What you should do - Within the material, how many of the lines include the word "computer"? State only that number.

Data section -
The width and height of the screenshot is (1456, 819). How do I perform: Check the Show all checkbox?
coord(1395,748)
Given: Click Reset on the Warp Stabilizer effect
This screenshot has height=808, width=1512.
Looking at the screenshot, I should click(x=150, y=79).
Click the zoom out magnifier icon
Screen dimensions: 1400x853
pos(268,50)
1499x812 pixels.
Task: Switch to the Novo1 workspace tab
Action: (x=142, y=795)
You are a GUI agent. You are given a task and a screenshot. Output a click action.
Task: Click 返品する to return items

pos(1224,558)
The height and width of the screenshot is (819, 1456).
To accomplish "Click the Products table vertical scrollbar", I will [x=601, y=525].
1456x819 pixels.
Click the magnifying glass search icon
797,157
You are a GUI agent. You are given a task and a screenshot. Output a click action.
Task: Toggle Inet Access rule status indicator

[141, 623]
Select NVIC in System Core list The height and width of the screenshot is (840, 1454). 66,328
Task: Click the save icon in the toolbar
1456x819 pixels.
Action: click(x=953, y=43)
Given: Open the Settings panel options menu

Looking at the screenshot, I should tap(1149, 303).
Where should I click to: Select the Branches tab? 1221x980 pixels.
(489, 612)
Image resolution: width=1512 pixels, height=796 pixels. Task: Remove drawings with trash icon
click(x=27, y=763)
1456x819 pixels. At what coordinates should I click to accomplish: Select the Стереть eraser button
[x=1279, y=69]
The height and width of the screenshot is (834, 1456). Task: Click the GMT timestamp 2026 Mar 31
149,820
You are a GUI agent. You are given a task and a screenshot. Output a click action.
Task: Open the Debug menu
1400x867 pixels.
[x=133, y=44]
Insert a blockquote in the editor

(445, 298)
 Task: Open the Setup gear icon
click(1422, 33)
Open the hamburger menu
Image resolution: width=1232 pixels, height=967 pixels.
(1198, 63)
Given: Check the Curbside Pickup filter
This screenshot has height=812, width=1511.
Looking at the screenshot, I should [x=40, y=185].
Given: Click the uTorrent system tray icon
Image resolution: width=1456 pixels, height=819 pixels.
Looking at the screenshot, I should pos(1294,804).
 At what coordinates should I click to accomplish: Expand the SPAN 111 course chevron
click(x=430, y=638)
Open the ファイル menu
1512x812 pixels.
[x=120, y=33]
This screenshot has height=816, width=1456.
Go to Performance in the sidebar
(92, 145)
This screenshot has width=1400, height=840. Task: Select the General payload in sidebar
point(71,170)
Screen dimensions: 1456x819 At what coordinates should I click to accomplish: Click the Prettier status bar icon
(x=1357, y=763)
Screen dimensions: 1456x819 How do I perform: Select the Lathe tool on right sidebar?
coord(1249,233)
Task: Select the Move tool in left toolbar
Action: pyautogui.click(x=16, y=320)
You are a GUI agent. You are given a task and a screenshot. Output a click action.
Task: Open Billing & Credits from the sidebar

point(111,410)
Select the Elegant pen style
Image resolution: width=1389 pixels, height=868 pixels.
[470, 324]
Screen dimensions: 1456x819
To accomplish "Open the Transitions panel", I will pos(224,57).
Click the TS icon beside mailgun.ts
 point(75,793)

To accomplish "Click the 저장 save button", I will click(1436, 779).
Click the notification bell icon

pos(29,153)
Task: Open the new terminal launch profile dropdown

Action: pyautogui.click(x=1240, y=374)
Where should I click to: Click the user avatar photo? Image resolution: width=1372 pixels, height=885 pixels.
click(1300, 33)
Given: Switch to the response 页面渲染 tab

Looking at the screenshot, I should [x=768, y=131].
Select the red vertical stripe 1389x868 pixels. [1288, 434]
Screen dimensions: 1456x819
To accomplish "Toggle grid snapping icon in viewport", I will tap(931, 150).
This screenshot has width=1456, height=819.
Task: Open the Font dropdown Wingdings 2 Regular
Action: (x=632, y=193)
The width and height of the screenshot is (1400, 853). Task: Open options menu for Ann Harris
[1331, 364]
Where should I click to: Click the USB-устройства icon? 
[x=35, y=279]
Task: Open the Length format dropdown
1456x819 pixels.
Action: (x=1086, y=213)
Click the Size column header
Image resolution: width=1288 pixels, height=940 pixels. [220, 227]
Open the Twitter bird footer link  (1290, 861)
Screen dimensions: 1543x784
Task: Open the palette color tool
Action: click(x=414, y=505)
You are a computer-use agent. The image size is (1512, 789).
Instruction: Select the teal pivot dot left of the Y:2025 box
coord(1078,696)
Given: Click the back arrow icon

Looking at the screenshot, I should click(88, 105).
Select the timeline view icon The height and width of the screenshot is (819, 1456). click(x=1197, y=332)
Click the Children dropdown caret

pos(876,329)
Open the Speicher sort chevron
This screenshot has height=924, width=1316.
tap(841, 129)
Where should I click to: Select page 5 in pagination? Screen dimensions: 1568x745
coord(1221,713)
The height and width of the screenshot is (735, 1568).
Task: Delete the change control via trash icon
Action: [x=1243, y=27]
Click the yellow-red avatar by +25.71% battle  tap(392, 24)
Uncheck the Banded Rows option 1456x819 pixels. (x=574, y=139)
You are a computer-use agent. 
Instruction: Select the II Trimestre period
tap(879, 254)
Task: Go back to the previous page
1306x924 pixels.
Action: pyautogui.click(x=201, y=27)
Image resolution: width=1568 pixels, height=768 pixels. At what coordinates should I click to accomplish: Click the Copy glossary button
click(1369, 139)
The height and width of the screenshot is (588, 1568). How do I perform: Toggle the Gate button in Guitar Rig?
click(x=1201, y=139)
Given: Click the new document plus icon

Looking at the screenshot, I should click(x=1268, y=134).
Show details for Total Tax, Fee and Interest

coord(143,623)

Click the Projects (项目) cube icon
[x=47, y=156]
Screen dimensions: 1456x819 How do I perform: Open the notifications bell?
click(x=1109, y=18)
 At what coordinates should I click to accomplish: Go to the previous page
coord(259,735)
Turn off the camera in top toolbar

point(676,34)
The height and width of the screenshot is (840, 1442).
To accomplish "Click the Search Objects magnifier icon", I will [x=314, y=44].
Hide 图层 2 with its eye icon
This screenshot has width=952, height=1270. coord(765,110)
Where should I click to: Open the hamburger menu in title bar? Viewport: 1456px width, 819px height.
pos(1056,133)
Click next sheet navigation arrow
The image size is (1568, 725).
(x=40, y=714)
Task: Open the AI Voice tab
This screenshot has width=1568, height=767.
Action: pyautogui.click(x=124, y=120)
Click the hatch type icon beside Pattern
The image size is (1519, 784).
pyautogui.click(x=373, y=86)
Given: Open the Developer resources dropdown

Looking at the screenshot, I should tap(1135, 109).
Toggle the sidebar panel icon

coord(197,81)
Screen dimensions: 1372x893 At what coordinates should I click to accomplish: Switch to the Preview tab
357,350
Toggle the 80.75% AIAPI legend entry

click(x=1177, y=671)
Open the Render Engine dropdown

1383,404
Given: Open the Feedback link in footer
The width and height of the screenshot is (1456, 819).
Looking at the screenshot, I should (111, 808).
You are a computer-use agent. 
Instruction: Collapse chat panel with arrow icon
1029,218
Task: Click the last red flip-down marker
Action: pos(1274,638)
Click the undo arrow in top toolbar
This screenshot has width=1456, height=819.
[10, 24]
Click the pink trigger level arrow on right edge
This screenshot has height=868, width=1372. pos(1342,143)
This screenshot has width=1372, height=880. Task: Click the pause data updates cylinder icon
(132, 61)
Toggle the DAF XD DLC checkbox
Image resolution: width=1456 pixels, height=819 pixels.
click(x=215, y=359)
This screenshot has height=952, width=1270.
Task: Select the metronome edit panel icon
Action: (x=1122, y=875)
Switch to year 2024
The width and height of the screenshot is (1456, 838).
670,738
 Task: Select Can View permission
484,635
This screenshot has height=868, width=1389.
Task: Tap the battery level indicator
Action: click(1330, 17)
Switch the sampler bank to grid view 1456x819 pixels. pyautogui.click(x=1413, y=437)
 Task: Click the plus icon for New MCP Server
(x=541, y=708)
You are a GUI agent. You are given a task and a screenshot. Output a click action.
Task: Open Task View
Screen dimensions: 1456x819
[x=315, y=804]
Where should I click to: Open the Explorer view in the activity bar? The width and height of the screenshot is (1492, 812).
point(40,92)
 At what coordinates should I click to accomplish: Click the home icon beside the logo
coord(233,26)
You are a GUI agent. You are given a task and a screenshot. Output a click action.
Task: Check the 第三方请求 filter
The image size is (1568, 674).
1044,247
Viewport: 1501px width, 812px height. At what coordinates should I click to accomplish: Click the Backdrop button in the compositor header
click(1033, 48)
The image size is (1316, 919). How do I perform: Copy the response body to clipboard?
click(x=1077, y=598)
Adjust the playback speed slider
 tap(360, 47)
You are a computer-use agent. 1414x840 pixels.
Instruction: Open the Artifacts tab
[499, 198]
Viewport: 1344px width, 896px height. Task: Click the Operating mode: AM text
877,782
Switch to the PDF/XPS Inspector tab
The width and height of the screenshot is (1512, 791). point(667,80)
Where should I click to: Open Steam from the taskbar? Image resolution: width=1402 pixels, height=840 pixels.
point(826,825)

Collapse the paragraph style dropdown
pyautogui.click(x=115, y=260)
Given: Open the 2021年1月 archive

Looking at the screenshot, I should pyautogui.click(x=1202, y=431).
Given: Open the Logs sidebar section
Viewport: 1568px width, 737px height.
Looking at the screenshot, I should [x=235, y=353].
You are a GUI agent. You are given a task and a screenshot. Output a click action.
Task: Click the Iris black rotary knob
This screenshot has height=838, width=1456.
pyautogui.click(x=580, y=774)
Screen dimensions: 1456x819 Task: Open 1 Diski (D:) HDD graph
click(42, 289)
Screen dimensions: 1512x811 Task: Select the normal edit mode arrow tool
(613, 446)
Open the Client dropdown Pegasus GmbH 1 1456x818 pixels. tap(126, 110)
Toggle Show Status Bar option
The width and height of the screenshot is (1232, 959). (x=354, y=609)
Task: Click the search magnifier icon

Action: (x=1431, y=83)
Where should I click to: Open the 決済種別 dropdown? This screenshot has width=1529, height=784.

Written reply - 4